5. Repo Hygiene (Priority: Medium)
- Task: Repo merge hygiene (docs submodule)
- Owner: @zcbtvag + @jnxmas
- Description: Coordinate at merge time to realign docs submodule commit pointer to latest before merging into dev.
- Deadline: Next merge event
- Success Criteria: Clean merge with correct submodule pointer; CI passes.
Open Questions
- Should we prioritize a minimal Q&A demo by Sunday using Mistral Agent + Opik, even with partial corpus?
- Do we need a separate categorization microservice this week, or rely on Agent + prompt tooling?
- Which topics from the 4 municipal lists must be in the first demo corpus?

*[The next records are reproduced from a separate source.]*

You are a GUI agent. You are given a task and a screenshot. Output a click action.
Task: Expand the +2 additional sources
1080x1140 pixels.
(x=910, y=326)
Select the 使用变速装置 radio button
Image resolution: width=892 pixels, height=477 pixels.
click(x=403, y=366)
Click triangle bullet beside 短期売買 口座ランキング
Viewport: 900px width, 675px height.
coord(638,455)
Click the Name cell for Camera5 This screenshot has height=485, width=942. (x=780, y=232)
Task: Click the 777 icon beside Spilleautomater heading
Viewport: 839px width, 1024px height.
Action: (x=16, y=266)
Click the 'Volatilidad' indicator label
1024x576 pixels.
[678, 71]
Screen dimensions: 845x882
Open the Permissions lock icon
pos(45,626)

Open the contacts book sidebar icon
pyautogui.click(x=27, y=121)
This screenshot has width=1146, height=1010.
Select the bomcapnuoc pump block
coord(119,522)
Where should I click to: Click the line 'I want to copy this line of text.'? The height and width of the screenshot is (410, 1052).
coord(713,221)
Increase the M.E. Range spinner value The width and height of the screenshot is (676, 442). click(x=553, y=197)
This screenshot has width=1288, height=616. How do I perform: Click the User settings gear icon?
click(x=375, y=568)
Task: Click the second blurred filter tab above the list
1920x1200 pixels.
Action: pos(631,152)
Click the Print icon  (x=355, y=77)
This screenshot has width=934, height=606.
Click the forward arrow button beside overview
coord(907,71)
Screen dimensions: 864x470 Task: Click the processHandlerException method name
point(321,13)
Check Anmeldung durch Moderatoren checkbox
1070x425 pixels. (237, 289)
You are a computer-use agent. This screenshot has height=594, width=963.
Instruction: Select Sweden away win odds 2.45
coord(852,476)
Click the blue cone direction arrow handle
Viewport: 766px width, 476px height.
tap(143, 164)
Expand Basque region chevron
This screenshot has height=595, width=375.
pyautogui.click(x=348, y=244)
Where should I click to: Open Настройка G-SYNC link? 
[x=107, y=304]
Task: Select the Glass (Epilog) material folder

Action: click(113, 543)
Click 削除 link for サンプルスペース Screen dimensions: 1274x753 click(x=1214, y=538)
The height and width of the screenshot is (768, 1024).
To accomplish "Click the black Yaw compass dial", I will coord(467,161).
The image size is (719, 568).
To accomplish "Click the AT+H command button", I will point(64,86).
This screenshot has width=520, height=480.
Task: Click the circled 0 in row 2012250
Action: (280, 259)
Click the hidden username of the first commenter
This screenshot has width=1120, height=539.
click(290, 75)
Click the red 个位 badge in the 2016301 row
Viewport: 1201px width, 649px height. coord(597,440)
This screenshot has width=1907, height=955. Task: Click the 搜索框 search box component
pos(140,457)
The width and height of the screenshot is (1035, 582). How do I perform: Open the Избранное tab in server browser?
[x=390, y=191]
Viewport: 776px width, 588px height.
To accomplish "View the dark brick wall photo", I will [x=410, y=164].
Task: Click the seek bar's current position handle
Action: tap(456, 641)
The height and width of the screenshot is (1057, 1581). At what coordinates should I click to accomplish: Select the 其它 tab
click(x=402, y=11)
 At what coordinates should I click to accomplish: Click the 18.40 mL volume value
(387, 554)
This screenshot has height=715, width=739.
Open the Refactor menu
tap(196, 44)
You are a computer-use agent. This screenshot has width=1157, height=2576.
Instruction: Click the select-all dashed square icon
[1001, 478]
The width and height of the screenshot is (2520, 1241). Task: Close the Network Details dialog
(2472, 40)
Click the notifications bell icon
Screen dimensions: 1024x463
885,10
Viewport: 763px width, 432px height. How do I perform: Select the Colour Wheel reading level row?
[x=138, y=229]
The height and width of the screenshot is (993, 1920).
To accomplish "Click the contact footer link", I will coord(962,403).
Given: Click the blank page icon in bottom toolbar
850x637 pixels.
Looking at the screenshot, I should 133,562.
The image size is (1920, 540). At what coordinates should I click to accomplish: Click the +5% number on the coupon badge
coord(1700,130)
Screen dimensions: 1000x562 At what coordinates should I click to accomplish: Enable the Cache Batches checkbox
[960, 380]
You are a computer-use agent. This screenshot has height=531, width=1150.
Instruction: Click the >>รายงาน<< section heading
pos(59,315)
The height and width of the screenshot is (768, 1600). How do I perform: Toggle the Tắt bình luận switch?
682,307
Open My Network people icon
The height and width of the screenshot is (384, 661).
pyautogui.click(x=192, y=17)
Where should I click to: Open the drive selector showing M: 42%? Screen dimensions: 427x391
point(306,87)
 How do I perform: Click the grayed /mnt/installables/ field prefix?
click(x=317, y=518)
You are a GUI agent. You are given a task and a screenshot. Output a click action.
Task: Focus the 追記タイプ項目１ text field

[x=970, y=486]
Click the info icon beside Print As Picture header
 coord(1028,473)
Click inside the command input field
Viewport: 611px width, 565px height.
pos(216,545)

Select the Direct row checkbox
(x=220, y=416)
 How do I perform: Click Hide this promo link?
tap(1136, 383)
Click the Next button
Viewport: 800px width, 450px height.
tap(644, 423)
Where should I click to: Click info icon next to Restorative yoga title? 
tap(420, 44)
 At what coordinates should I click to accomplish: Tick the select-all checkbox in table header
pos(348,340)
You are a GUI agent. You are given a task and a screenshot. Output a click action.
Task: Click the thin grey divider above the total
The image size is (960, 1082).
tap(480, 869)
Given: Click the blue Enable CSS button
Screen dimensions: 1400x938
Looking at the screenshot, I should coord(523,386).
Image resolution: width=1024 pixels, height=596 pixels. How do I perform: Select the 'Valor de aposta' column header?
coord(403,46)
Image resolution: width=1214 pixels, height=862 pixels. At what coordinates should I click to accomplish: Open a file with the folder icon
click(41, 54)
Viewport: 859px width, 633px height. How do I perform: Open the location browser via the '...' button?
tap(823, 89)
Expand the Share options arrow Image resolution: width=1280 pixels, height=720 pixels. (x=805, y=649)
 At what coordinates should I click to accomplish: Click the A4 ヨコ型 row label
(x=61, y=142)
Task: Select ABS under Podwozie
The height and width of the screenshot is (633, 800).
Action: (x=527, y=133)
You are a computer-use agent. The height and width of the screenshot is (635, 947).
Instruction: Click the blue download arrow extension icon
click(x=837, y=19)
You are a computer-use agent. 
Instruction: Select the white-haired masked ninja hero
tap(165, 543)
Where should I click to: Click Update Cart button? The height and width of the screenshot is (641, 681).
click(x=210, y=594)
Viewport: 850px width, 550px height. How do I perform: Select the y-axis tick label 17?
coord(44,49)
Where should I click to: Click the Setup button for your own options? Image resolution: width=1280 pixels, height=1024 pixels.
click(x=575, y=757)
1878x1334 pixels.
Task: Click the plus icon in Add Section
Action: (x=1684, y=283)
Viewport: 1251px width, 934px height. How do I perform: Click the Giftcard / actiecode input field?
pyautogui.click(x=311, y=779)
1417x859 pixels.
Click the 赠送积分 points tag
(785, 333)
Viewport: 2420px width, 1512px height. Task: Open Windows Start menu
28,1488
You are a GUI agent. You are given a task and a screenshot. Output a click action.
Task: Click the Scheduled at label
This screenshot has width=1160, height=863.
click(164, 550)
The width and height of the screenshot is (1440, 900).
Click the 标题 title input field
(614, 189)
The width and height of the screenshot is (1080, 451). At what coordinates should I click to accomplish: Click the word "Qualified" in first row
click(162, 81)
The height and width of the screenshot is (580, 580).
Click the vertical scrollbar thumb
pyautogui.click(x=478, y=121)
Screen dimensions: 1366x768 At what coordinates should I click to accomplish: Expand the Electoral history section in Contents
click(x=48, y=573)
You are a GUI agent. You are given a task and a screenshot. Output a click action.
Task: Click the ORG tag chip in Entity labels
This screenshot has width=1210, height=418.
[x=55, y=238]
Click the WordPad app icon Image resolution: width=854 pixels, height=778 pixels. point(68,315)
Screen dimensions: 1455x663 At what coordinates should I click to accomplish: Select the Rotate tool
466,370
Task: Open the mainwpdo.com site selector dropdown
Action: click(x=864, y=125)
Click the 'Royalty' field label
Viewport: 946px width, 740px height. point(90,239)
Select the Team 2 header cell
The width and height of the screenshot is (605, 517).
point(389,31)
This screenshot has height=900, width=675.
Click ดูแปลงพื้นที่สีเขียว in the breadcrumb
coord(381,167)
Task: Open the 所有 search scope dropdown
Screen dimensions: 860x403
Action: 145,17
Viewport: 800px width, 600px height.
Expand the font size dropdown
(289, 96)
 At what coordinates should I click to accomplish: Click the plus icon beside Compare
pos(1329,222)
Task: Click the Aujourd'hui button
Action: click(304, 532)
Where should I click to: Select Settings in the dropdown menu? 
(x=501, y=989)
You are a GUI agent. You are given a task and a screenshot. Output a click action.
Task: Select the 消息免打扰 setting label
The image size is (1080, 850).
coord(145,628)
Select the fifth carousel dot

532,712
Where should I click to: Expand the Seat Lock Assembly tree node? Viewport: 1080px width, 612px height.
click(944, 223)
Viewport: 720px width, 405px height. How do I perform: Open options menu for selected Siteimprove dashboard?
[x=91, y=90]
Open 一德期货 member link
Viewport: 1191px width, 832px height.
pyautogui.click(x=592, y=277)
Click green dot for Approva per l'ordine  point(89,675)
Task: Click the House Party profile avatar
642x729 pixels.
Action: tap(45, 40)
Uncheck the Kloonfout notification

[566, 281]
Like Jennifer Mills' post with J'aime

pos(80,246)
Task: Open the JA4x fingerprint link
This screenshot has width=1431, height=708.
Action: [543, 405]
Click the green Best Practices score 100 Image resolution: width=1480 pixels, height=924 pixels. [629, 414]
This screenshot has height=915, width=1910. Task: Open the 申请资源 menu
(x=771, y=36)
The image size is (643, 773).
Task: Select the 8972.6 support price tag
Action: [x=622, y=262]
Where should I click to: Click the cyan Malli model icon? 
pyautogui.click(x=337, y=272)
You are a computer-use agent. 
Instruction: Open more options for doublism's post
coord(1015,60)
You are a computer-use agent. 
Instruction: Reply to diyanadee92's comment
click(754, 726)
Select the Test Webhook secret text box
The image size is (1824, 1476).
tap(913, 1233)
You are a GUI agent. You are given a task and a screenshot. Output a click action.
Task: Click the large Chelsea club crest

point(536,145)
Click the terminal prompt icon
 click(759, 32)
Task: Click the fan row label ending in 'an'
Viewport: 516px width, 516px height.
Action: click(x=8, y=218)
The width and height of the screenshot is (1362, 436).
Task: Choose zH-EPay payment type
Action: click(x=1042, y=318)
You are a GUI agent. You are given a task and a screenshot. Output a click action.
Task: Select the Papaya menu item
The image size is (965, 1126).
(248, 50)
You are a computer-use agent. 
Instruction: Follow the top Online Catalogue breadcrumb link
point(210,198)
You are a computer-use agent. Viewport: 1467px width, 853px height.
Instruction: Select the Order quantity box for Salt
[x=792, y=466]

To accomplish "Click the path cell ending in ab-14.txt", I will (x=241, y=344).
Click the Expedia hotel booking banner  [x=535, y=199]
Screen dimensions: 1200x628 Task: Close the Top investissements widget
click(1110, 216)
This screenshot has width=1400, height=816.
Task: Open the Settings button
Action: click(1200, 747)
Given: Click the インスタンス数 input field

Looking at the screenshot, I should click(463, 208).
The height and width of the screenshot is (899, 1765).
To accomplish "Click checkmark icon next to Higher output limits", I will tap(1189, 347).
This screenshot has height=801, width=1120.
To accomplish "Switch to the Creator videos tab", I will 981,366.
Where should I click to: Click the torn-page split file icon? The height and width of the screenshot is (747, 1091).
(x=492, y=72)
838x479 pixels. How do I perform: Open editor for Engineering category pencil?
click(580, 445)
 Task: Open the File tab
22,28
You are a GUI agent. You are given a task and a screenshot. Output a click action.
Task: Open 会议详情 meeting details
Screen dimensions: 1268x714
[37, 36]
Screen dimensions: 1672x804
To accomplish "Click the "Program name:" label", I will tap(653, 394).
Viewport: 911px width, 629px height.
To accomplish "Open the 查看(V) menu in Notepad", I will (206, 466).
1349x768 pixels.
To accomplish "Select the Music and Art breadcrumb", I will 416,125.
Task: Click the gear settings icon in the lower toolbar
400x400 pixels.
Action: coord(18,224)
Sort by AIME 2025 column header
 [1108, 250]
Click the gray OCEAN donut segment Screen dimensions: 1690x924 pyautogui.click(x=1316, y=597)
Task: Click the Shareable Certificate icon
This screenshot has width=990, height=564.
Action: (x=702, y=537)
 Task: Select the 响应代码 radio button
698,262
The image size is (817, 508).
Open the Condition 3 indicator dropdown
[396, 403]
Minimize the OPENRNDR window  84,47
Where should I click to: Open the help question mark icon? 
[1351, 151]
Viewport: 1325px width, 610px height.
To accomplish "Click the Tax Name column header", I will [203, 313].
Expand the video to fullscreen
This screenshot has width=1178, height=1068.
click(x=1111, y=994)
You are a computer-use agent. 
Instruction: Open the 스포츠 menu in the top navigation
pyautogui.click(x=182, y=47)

Suggestions & Risk Mitigations
- Pilot first: Start with 200 PDFs across key categories (housing, culture, budget) to validate OCR and retrieval
- Strict prompting: Require source citations; "no answer without source" policy; log refusals in Opik
- Budget guardrail: Set spending cap; monitor pages processed; batch by priority
- Breton names: Maintain custom glossary file in corpus; instruct Agent to prefer glossary matches
- Repo docs: Create "submodule merge checklist" to avoid repeated confusion
Status Dashboard
| Component | Status | Notes |
|---|---|---|
| Firecrawl/Docs ingestion | In Progress | ~1,800 text PDFs done, ~3,000 need OCR |
| Mistral setup | Starting | Workspace creation pending |
| RAG Agent integration | Not Started | Blocked on batch completion |
| Opik tracing | In Progress | Ready to add once Agent exists |
Open High-Priority Tasks:
- Verify Mistral limits/pricing (@zcbtvag)
- Create Mistral workspace and share API key (@jnxmas)
- Pilot upload script + batch start (@zcbtvag)
- Agent creation + Opik integration (@jnxmas)
- Submodule merge alignment (@zcbtvag + @jnxmas)
Next Milestone: Sunday midnight - deliver working RAG Q&A demo using Mistral Agent with Opik tracing and citations.